-- Work instruction --
Whenever "hombres" occurs in a line of the material, list that line.

-- Data for this task --
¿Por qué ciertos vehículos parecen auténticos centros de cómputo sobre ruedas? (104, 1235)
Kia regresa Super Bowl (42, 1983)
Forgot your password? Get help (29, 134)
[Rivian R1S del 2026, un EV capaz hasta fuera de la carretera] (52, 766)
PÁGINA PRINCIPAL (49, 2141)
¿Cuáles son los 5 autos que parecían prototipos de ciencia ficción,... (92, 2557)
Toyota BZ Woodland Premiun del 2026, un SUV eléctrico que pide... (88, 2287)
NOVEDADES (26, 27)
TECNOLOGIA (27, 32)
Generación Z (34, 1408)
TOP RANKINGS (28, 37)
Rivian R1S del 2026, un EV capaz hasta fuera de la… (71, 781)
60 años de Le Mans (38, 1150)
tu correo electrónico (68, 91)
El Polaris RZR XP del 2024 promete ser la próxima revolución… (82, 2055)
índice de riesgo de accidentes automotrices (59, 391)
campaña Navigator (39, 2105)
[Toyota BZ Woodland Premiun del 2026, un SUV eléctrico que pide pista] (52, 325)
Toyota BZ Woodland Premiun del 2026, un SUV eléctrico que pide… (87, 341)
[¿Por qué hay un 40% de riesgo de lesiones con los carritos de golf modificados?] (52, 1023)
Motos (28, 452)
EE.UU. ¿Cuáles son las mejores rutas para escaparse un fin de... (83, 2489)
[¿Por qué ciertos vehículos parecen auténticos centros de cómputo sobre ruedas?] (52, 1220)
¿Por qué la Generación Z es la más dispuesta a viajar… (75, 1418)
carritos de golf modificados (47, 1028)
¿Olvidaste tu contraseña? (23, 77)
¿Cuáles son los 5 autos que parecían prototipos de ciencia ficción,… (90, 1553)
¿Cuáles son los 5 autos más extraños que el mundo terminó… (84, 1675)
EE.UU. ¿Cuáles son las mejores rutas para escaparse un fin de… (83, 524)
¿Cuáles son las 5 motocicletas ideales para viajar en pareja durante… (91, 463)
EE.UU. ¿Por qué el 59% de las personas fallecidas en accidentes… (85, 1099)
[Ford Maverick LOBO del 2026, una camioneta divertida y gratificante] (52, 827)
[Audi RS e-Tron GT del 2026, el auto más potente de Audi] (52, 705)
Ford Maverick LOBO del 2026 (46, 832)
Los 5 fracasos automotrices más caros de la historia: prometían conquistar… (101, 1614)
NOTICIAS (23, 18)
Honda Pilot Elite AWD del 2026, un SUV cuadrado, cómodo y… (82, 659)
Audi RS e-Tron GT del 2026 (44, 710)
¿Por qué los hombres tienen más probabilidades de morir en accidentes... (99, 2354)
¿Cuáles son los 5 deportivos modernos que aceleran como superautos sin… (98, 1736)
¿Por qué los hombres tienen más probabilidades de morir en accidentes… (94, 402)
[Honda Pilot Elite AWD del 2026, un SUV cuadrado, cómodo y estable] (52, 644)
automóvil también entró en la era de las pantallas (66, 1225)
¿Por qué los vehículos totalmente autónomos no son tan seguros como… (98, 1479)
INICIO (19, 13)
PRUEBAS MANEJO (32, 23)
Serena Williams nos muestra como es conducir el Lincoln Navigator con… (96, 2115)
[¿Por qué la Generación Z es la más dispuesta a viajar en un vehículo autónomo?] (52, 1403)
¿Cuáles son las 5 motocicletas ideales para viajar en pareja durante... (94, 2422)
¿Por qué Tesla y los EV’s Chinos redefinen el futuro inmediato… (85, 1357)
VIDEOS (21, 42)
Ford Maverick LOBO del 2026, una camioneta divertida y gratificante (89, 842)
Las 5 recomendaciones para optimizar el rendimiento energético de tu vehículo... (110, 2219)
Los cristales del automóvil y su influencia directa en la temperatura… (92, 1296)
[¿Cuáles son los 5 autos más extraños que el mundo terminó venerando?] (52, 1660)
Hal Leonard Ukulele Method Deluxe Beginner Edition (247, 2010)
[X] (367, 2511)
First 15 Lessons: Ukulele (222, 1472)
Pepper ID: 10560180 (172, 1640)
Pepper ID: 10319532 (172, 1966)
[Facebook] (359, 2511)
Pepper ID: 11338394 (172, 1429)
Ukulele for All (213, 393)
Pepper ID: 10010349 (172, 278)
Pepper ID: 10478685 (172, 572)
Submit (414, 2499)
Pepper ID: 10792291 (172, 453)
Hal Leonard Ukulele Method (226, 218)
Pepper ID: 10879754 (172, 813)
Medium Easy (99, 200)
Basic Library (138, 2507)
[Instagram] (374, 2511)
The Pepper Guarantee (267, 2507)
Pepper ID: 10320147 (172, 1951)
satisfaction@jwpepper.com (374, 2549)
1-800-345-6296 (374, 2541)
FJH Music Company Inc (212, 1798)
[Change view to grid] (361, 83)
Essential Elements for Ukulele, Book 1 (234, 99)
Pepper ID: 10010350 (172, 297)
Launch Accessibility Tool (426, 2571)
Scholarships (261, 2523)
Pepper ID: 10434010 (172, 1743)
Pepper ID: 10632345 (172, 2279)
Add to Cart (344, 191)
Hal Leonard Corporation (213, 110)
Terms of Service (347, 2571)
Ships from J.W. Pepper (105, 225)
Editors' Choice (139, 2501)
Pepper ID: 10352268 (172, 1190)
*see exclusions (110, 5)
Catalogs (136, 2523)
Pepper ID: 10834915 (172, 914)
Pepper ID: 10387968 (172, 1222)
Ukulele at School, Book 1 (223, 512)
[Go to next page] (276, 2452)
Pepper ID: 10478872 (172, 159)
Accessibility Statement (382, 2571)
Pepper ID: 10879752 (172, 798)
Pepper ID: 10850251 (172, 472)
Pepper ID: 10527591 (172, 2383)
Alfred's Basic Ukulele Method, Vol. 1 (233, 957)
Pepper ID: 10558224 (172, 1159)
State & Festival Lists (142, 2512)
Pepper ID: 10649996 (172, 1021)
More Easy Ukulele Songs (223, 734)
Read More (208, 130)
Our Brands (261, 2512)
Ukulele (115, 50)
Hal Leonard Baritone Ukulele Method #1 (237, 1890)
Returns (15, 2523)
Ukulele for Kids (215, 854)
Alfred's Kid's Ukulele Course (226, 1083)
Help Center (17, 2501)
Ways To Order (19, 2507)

-- Problem solution --
¿Por qué los hombres tienen más probabilidades de morir en accidentes... (99, 2354)
¿Por qué los hombres tienen más probabilidades de morir en accidentes… (94, 402)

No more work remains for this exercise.